There are some excellent applications on Ubuntu which come handy frequently. I have listed some:
- Baobab: Graphical disk usage analyzer.
- BleachBit: Free up your system by removing temp files, history and other cruft.
- eboard: If you play on FICS eboard is indispensable.
- FSlint: Remove duplicate files. It can find things like duplicate files, problematic filenames, temporary files, bad symlinks, empty directories and nonstripped binaries.
- galculator: A better alternative to the gnome-calculator which still seems buggy/user-unfriendly to me when converting between Hex to Dec etc.
- GCstar: A collection manager for almost everything you collect.
- gFTP: Tiny multithreaded FTP, FTPS (control connection only), HTTP, HTTPS, SSH and FSP transfer client.

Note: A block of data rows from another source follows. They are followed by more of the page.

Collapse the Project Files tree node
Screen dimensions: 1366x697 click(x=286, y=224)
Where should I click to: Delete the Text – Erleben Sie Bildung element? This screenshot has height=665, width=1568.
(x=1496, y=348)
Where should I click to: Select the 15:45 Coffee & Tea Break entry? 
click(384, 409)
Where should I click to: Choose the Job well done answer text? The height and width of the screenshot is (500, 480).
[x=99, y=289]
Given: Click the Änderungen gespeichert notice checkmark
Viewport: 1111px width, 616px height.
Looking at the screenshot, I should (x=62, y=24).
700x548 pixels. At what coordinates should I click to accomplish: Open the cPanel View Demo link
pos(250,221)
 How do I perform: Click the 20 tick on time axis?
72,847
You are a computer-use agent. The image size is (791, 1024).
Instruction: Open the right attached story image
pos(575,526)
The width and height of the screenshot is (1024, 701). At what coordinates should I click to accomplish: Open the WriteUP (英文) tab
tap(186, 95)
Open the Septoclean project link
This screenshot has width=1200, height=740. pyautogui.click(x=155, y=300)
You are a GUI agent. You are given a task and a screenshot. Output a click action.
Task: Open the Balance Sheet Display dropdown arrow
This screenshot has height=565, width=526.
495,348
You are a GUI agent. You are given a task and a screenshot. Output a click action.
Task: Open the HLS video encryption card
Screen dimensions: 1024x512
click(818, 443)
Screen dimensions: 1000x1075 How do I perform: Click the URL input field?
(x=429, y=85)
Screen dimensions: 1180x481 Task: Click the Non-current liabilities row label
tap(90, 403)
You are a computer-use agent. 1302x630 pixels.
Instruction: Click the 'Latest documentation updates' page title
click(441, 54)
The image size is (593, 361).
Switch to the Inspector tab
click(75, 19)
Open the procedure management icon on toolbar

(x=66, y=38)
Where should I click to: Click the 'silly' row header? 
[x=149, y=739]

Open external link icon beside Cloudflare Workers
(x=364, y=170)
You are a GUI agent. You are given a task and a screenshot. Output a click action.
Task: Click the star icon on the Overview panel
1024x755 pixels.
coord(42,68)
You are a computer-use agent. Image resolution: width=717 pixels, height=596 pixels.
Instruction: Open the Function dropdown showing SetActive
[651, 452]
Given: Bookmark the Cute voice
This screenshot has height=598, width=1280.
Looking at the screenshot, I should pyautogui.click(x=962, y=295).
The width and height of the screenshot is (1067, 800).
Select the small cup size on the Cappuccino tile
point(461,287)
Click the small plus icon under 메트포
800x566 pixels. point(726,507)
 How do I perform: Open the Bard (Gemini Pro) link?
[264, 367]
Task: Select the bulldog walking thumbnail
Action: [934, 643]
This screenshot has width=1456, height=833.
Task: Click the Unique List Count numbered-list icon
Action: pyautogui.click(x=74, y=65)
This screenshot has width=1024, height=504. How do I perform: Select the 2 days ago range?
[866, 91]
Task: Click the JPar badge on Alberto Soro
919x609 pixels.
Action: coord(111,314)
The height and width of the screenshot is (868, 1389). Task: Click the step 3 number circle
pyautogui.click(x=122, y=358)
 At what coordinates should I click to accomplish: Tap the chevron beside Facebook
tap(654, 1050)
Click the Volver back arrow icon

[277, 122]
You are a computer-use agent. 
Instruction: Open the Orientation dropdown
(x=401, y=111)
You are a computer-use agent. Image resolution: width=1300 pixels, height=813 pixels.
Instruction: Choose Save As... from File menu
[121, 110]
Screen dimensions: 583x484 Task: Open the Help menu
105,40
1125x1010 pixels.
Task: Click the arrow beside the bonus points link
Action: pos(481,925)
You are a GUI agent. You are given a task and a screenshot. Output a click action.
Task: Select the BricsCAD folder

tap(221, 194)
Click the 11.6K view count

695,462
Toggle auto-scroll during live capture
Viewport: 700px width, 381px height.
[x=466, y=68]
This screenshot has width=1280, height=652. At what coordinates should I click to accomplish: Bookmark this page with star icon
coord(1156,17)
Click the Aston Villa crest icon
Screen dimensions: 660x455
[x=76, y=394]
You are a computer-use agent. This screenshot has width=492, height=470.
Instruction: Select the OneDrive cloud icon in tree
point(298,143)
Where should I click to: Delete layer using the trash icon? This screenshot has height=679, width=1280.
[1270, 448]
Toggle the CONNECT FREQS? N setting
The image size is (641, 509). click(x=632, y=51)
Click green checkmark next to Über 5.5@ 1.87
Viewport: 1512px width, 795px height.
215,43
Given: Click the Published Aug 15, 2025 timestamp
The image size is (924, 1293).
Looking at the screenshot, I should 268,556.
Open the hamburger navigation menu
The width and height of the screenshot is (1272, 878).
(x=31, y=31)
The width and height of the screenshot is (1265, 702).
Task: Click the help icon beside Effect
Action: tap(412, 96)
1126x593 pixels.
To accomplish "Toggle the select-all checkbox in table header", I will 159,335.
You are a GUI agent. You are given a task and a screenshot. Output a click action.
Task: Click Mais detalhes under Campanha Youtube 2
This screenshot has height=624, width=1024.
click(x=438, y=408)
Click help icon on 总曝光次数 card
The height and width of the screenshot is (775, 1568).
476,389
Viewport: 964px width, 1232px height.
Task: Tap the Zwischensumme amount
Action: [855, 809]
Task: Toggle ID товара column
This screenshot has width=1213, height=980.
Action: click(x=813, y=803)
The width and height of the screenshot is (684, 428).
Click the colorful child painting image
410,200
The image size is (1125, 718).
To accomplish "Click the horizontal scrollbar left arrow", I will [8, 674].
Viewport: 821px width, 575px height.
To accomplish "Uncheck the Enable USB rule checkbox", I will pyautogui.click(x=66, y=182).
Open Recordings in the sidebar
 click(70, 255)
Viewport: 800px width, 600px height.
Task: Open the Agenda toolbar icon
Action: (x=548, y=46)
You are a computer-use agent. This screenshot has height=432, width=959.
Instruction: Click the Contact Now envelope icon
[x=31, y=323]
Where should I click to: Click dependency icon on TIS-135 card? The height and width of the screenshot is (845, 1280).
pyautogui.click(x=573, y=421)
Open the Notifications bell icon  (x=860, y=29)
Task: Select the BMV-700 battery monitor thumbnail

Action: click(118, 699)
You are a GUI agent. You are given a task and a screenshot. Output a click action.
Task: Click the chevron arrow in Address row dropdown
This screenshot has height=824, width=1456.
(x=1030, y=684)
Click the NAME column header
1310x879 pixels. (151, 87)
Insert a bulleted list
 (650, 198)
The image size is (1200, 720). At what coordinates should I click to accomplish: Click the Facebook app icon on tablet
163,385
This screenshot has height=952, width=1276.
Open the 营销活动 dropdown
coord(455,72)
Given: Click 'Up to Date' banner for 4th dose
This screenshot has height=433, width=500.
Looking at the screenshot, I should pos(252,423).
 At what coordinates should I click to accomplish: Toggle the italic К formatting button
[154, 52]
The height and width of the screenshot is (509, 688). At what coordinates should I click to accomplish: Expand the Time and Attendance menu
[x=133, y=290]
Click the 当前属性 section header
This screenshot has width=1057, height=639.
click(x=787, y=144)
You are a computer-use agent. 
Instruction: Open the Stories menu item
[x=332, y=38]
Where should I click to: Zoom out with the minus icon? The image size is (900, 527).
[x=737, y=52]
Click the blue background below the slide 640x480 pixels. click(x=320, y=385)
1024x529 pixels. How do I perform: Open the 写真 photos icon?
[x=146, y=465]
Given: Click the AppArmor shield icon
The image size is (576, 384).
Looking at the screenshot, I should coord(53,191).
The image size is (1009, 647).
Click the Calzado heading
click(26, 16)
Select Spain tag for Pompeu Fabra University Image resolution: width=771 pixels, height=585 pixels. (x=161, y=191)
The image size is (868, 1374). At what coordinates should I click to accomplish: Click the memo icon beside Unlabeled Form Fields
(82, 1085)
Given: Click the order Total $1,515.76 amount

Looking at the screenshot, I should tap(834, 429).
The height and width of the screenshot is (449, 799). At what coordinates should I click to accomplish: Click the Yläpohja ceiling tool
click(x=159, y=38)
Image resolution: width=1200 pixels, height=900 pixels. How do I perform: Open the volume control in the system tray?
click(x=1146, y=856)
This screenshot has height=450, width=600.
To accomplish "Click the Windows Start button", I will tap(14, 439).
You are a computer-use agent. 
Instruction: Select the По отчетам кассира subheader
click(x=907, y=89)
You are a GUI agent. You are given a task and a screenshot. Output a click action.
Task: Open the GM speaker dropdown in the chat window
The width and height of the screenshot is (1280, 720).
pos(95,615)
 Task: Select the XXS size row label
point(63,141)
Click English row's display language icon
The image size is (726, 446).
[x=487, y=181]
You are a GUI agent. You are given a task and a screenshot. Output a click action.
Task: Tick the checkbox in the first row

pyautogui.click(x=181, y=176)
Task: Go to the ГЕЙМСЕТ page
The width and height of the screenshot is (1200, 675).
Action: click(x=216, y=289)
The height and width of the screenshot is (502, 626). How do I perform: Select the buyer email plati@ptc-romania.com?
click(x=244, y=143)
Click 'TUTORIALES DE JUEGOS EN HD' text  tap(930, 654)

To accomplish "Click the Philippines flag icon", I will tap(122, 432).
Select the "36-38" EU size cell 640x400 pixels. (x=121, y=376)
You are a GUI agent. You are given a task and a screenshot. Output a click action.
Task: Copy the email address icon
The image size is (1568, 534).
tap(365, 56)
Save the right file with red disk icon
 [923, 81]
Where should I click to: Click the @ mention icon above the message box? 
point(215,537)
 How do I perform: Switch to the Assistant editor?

- Glipper: A very handy clipboard manager that can remember entries across reboot. It can be accessed using a keyboard shortcut beside your pointer (like right click) and you can choose the copied text.
- Gpick: Pick any color from the screen.
- GtkOrphan / RpmOrphan: The omnipotent clean-up utility of to get rid of unused libraries, packages etc.
- HandBrake: The best video encoder ever written!
- Leafpad: A great relief the bloated gedit editor is removable on Ubuntu 12.04. I use the lightweight Leafpad. When I need power, I use vi.
- localepurge: remove unnecessary locale files.
- Marlin: Lightweight and superfast file manager. To make it faster:
$ sudo mv /usr/lib/x86_64-linux-gnu/tumbler-1/tumblerd /usr/lib/x86_64-linux-gnu/tumbler-1/tumblerd.bak
- nautilus-image-converter: Resize and rotate images from nautilus.
To customize it, edit:
/usr/share/nautilus-image-converter/nautilus-image-resize.ui - PCManFM: Ultra-lightweight and fast file manager.
- qBittorrent: µTorrent for Linux. Supports torrents, magnets and DHT.
- Subtitle Editor: Do anything with movie subtitles.
- rar & unrar: Frequently needed to extract downloaded rar files.
- wget: A very very powerful cmdline downloader (a good multi-threaded alternative is axel).
As an example of the power of wget, a whole website can be downloaded using the following command (instead of installing HTTrack):$ wget -r -mirror -p -convert-links -P ./mydir URL
-r: recursive
-mirror : turn on options suitable for mirroring.
-p : download all files that are necessary to properly display a given HTML page.
-convert-links : after the download, convert the links in document for local viewing.
-P ./mydir : save all the files and directories in ./mydir. To resume a partial downloads (if server supports), run the following command in the same directory:$ wget -c file_URL
- xpad: A tiny sticky notes application. (#9a99ff is my preferred bg colour)
I used to use wine 3 years back to run some Windows applications but Google helped me find much better alternatives for all my needs on Ubuntu.